Adobe Helper is a Python library for converting PDF files to Word (DOCX) format using Adobe's online conversion services. It provides a clean, async API with automatic session management, rate limiting, and quota tracking.

⚠️ Current Status

This project is ~98% complete. The architecture, all modules, and examples are fully implemented and tested. However, API endpoint discovery is required before the library can perform actual conversions.
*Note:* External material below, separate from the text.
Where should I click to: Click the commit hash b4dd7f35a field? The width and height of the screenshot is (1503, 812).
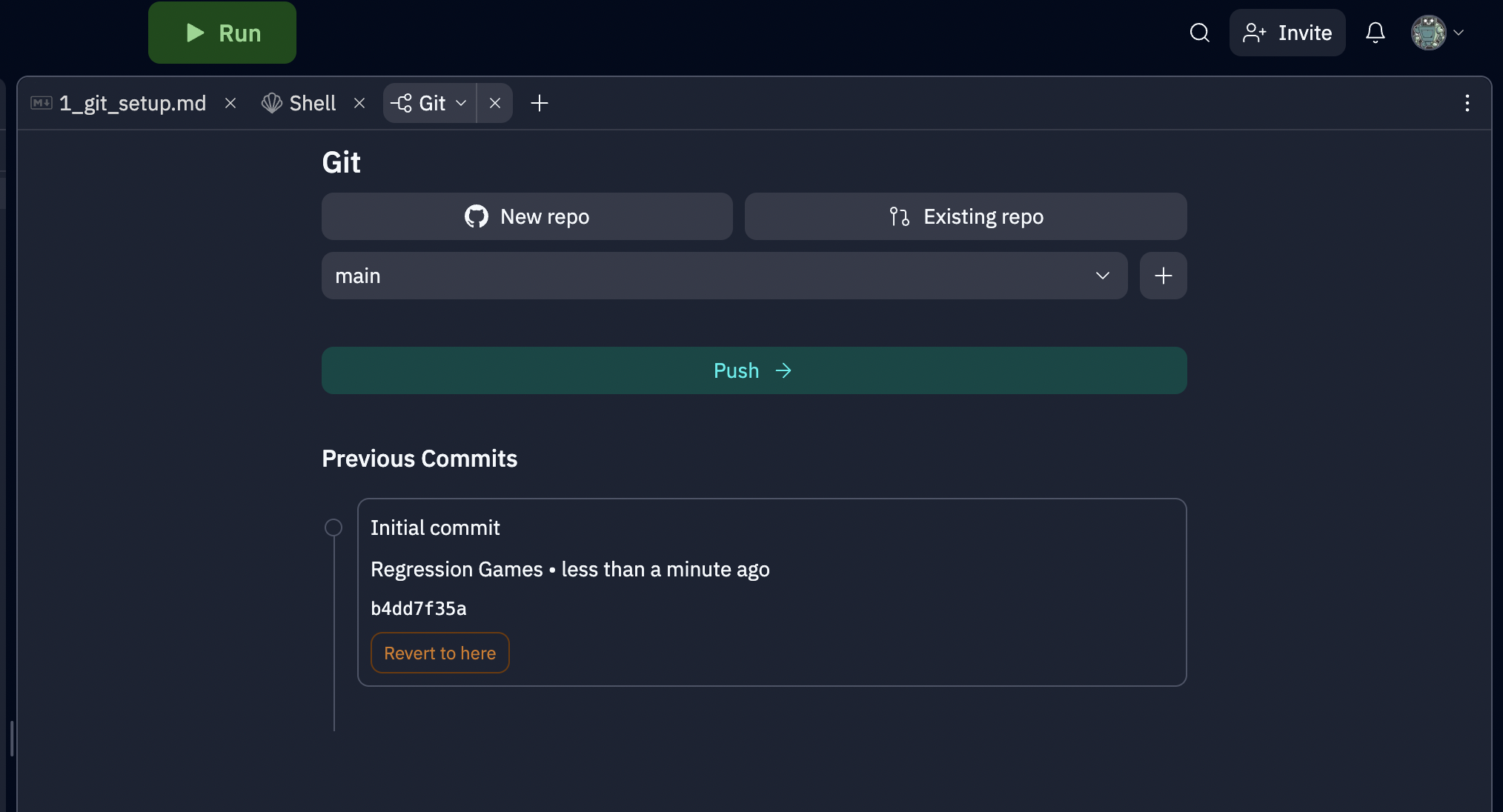(x=418, y=607)
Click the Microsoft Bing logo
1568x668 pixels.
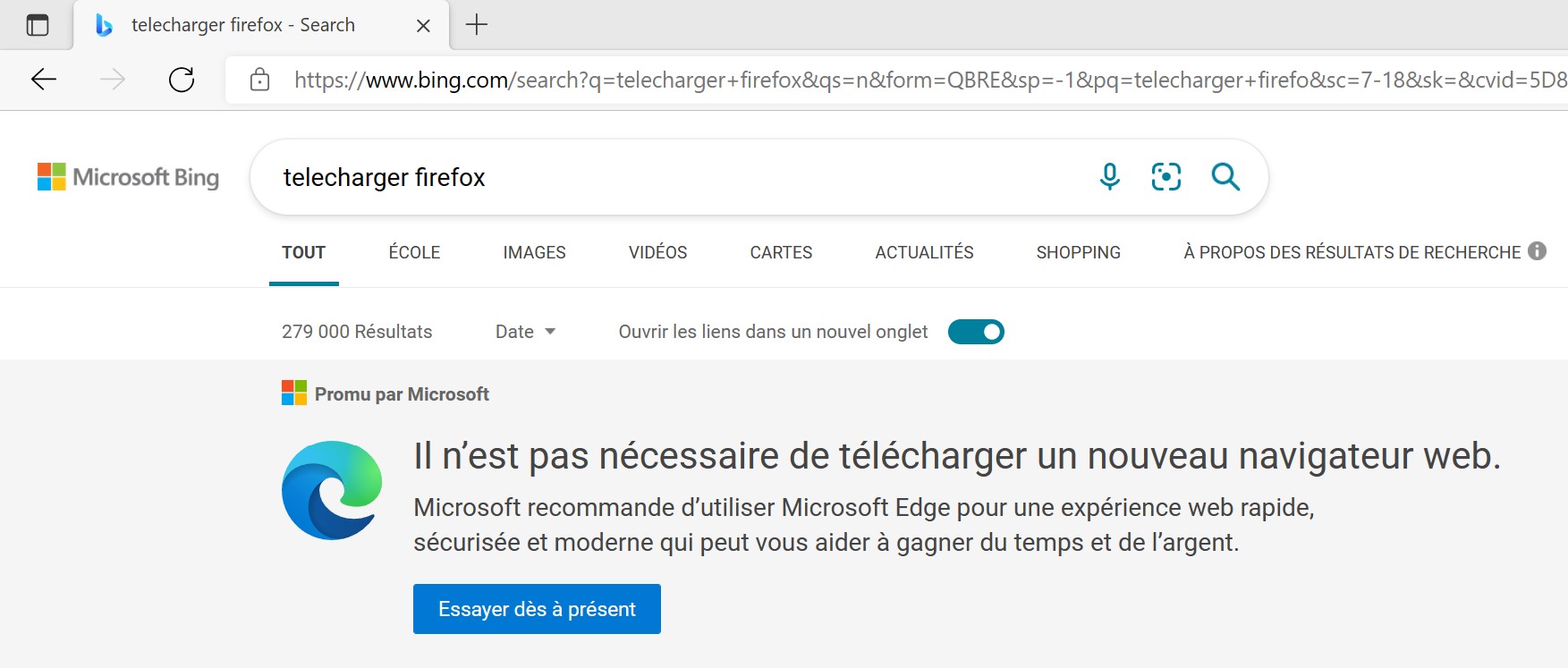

See docs/discovery/API_DISCOVERY.md for instructions on discovering Adobe's actual API endpoints using Chrome DevTools.

Features

Easy to Use

  • Simple async API with context manager support
  • Automatic session management and rotation
  • Built-in retry logic with exponential backoff
  • Bypass local usage limits (mimics clearing browser data)

📊 Smart Management

  • Optional usage tracking with daily limits
  • Intelligent rate limiting with human-like delays
  • Automatic session rotation for unlimited conversions
  • Fresh session creation (like incognito mode)

🔒 Reliable

  • Streaming upload/download for large files
  • File integrity verification
  • Comprehensive error handling
  • Progress tracking support

🚀 Fast

  • Async/await throughout
  • HTTP/2 support via httpx
  • Concurrent batch processing

Installation

Using uv (Recommended)

# Clone the repository
git clone https://github.com/karlorz/adobe-helper.git
cd adobe-helper

# Install with uv
uv sync --all-extras

Using pip

# Clone the repository
git clone https://github.com/karlorz/adobe-helper.git
cd adobe-helper

# Install in development mode
pip install -e .

Quick Start

Basic Usage

import asyncio
from pathlib import Path
from adobe import AdobePDFConverter

async def main():
    # Convert a PDF to Word (bypasses local limits by default)
    async with AdobePDFConverter(
        bypass_local_limits=True  # Mimics clearing browser data
    ) as converter:
        output_file = await converter.convert_pdf_to_word(
            Path("document.pdf")
        )
        print(f"Converted: {output_file}")

asyncio.run(main())

Batch Conversion

from adobe import AdobePDFConverter

async def batch_convert():
    pdf_files = [
        Path("doc1.pdf"),
        Path("doc2.pdf"),
        Path("doc3.pdf"),
    ]

    async with AdobePDFConverter() as converter:
        for pdf_file in pdf_files:
            try:
                output = await converter.convert_pdf_to_word(pdf_file)
                print(f"✓ {pdf_file.name} -> {output.name}")
            except Exception as e:
                print(f"✗ {pdf_file.name}: {e}")

Advanced Configuration

from adobe import AdobePDFConverter
from pathlib import Path

async def advanced_convert():
    # Custom configuration
    converter = AdobePDFConverter(
        session_dir=Path(".cache"),      # Custom cache directory
        use_session_rotation=True,       # Enable session rotation
        track_usage=True,                # Track daily quota
        enable_rate_limiting=True,       # Rate limiting
    )

    try:
        await converter.initialize()

        # Convert with custom output path
        output = await converter.convert_pdf_to_word(
            Path("input.pdf"),
            output_path=Path("output/converted.docx"),
        )

        # Check usage stats
        usage = converter.get_usage_summary()
        print(f"Daily usage: {usage['count']}/{usage['limit']}")

    finally:
        await converter.close()

Endpoint Discovery CLI

Use the bundled helper to capture endpoints and keep discovery files synced:

# Show available commands
python -m adobe.cli.api_discovery_helper --help

# Create or refresh the project discovery template
python -m adobe.cli.api_discovery_helper template

# Validate captured URLs and sync project ↔ user cache copies
python -m adobe.cli.api_discovery_helper update

# Installed entry point (after `pip install .`)
adobe-api-discovery checklist

See docs/discovery/API_DISCOVERY.md for the full walkthrough.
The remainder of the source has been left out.